The Department of Cardiovascular and Thoracic Surgery is active with its faculty development program. There are quarterly faculty development meetings with the attending physicians. Topics discussed include mentoring students and residents, how to give feedback, and resident reporting of adverse events. The program director regularly attends the Thoracic Surgery Director Associations biannual meetings and educational sessions, and gives an update to the faculty after the meeting. The GME office of Northwell Health has a systemwide initiative for faculty development. Both the program director and the faculty have participated in these sessions and participation will continue in the future.
Morning multidisciplinary rounds
The resident participates in the daily multidisciplinary rounds with the attending physicians, intensivists, PAs, NPs, nurses, social workers and physical therapists after completing the morning work rounds with the medical students and PAs. The senior resident, with the assistance of the junior resident, are responsible for the initial examination of patients and for the development of a daily and overall plan for the patient’s hospital’s course. At the multidisciplinary rounds, the PAs present a summary to the team, and the resident provides feedback and clarification as needed. A multidisciplinary plan is developed for each patient on the service using this team-based approach. The competencies assessed and evaluated during these rounds include medical knowledge, professionalism, system-based practice, practice based learning and improvement, interpersonal skills, and cultural-socioeconomic sensitivity.
Hofstra-Northwell health conforms rigorously to the working hour and resident supervision requirements of New York state and the ACGME (i.e., adherence to both the Bell Commission Regulations and ACGME requirements). These rules include a maximum average 80 hour work week and provision for adequate rest after extended hours. Weekend days are abbreviated since operative procedures are not booked electively on weekends. Residents are scheduled for one day of rest for each 7-day period. New Innovations is used to track the resident work hours.

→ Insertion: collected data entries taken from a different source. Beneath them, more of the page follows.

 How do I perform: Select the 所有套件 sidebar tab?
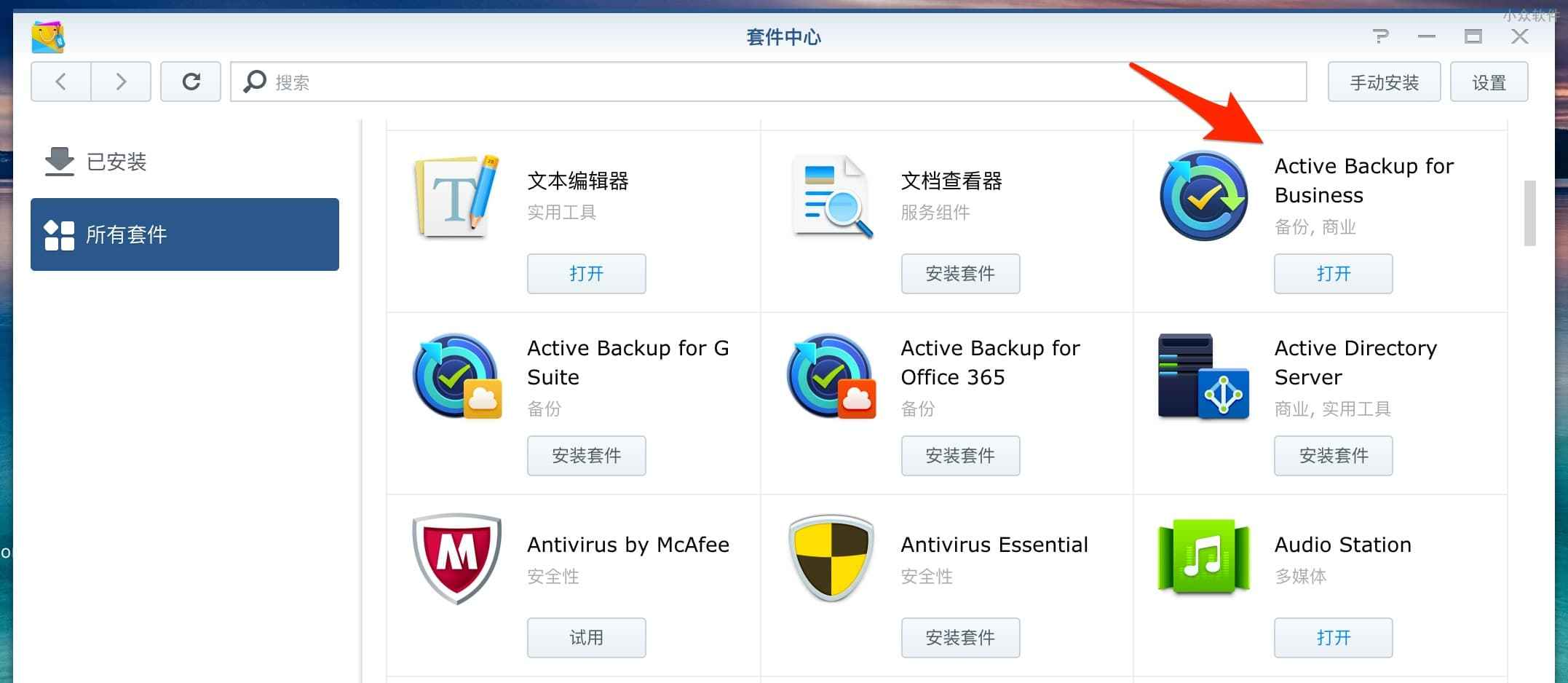[x=185, y=234]
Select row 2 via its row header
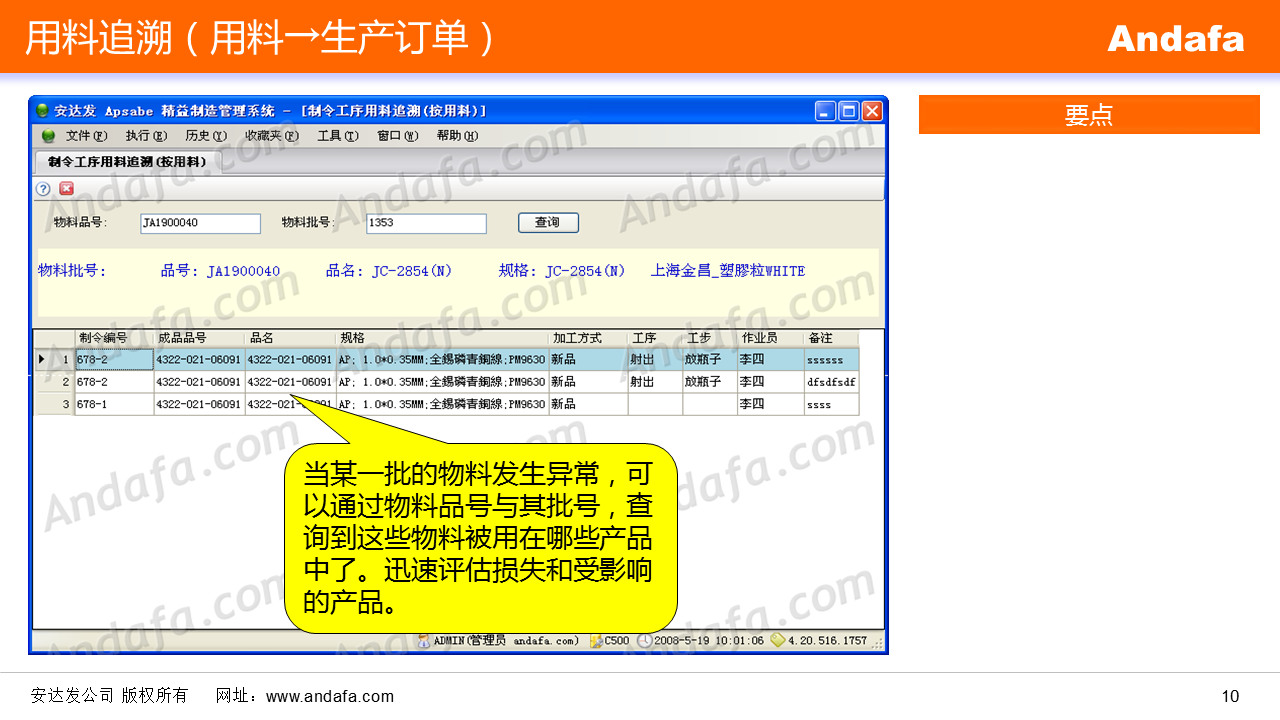Viewport: 1280px width, 720px height. 55,382
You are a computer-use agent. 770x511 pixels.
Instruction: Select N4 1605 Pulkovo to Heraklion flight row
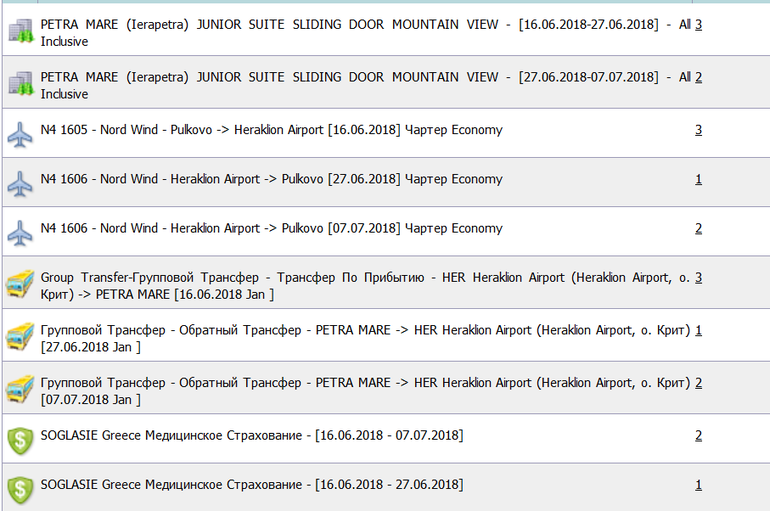pos(271,130)
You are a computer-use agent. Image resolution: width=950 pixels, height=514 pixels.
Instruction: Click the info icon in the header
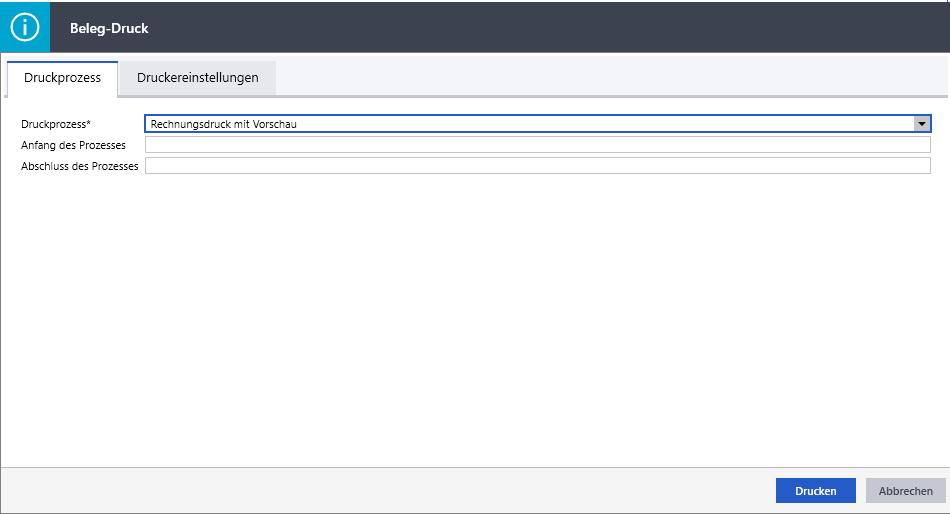(x=25, y=27)
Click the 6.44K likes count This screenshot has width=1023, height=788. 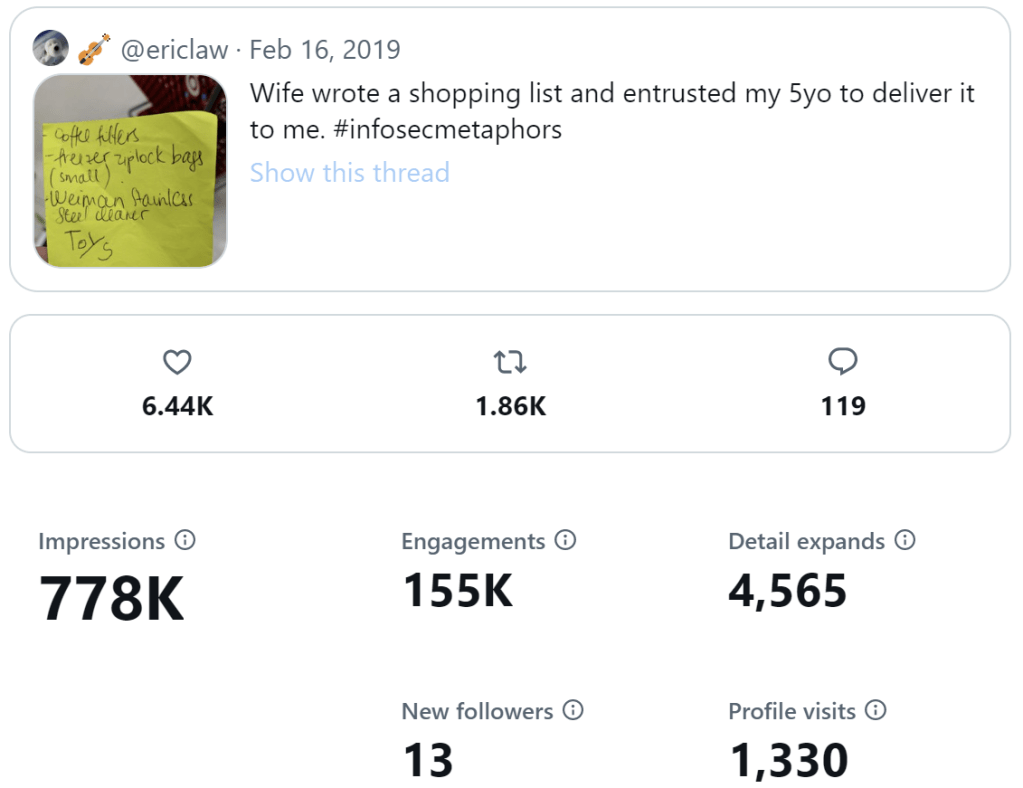[x=177, y=406]
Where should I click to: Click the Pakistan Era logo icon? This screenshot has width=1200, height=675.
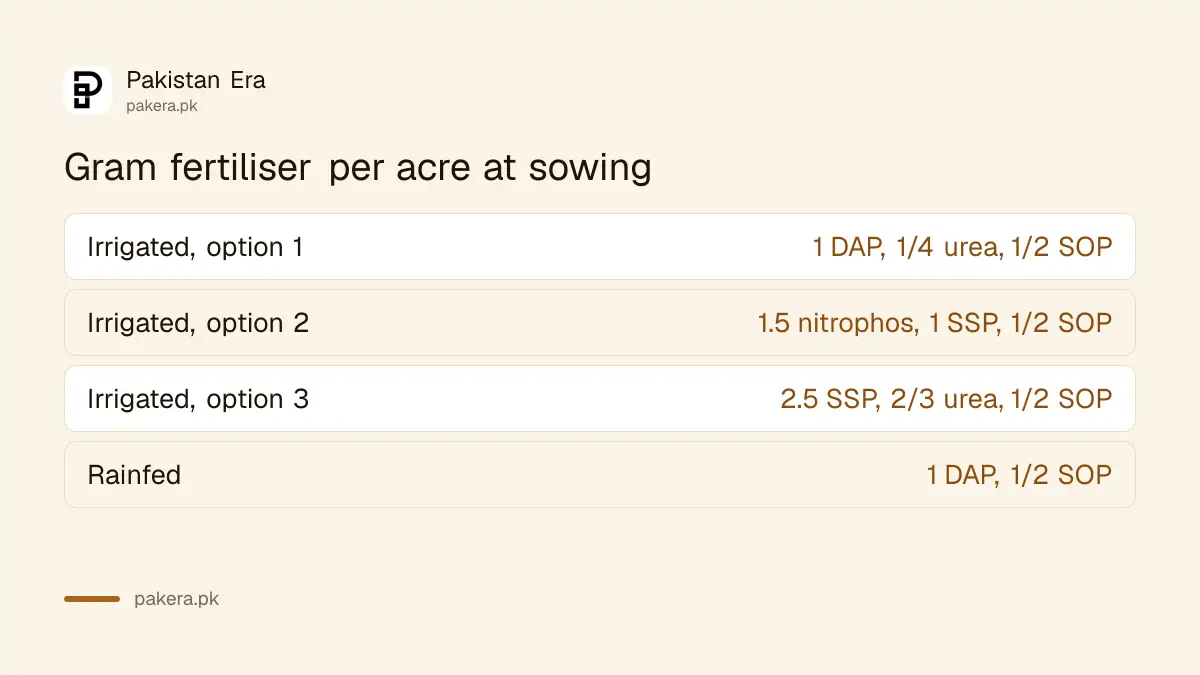pyautogui.click(x=88, y=90)
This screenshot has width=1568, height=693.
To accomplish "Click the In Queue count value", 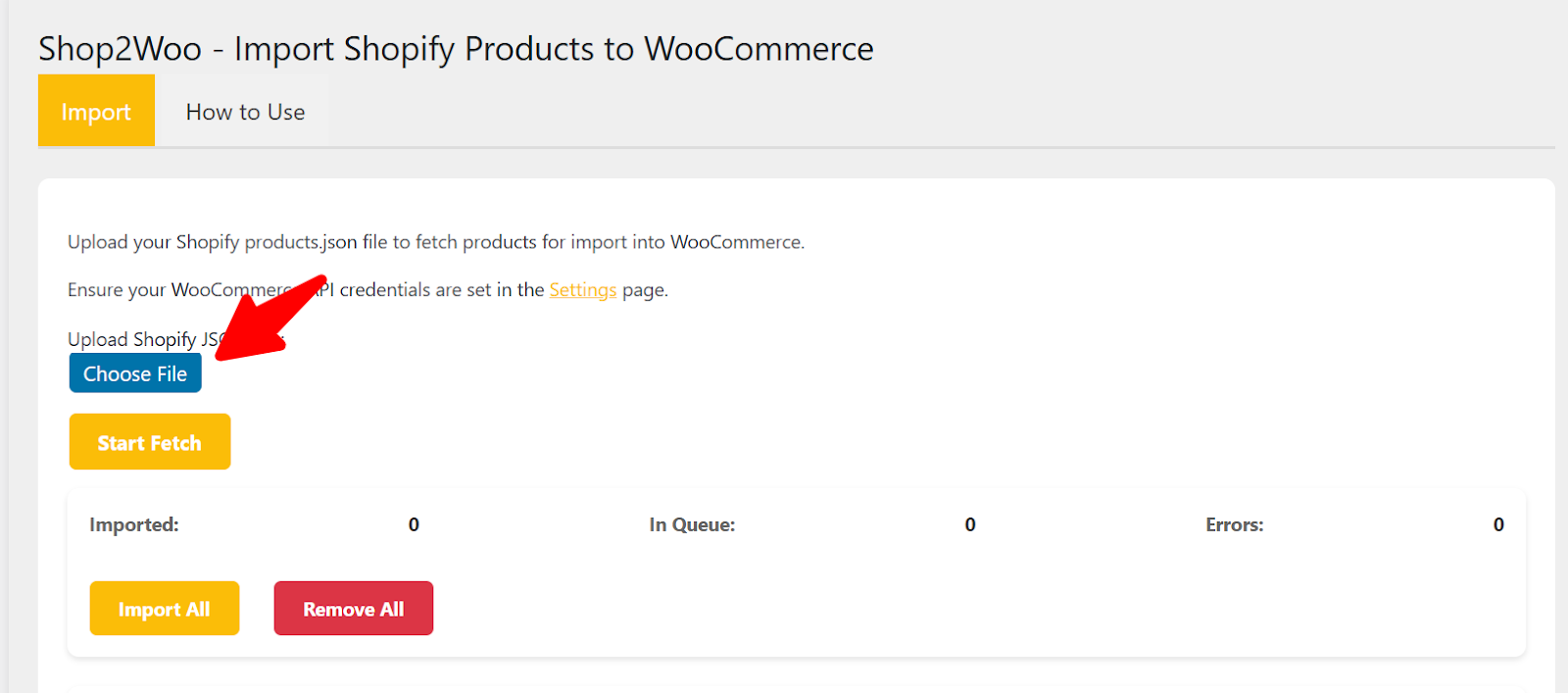I will (970, 524).
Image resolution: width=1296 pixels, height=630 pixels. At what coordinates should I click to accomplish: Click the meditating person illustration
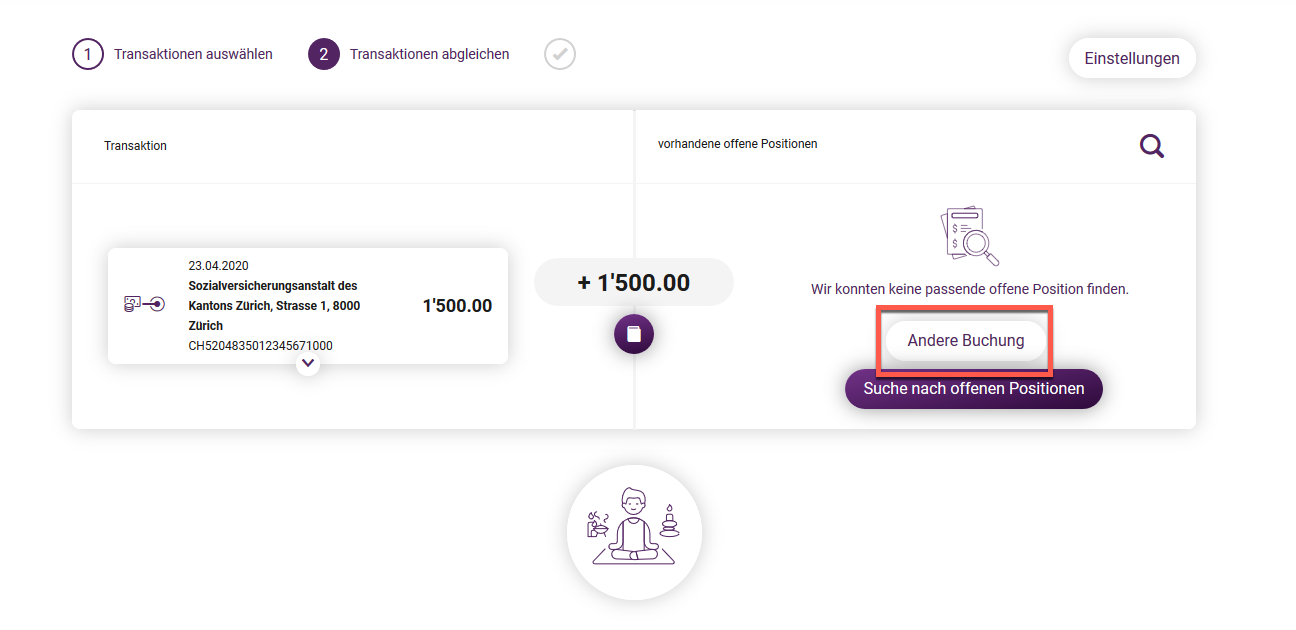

Residents and staff are aware of the requirement to leave the hospital if the work hour limits are approached/exceeded. Formal attending-level intensive care (intensivist) coverage was initiated in 1999 with coverage 24 hours per day, 7 days per week as of July 2001. This administrative change further reduced the night call responsibilities of the cardiothoracic surgery resident.
Each faculty member evaluates each resident quarterly. The resident is required to evaluate each faculty with whom he has had exposure and to separately evaluate the quality of the educational experience on each rotation. During the quarterly meeting with the program director, the resident is allowed to review his evaluations and comments. The program director will advised the resident of any deficiencies and identify areas of strength at that time. A formal letter of the meeting is generated, signed by the resident and entered into his file by the program director. Residents are encouraged to be forthright in their evaluations of faculty and rotations. There is a formal policy for redress if the resident feels his comments have resulted in prejudicial treatment by the faculty. A Clinical Competency Committee will evaluate the residents biannually to determine the progress in the milestones developed by the American Board of Thoracic Surgery, the ACGME and the RRC.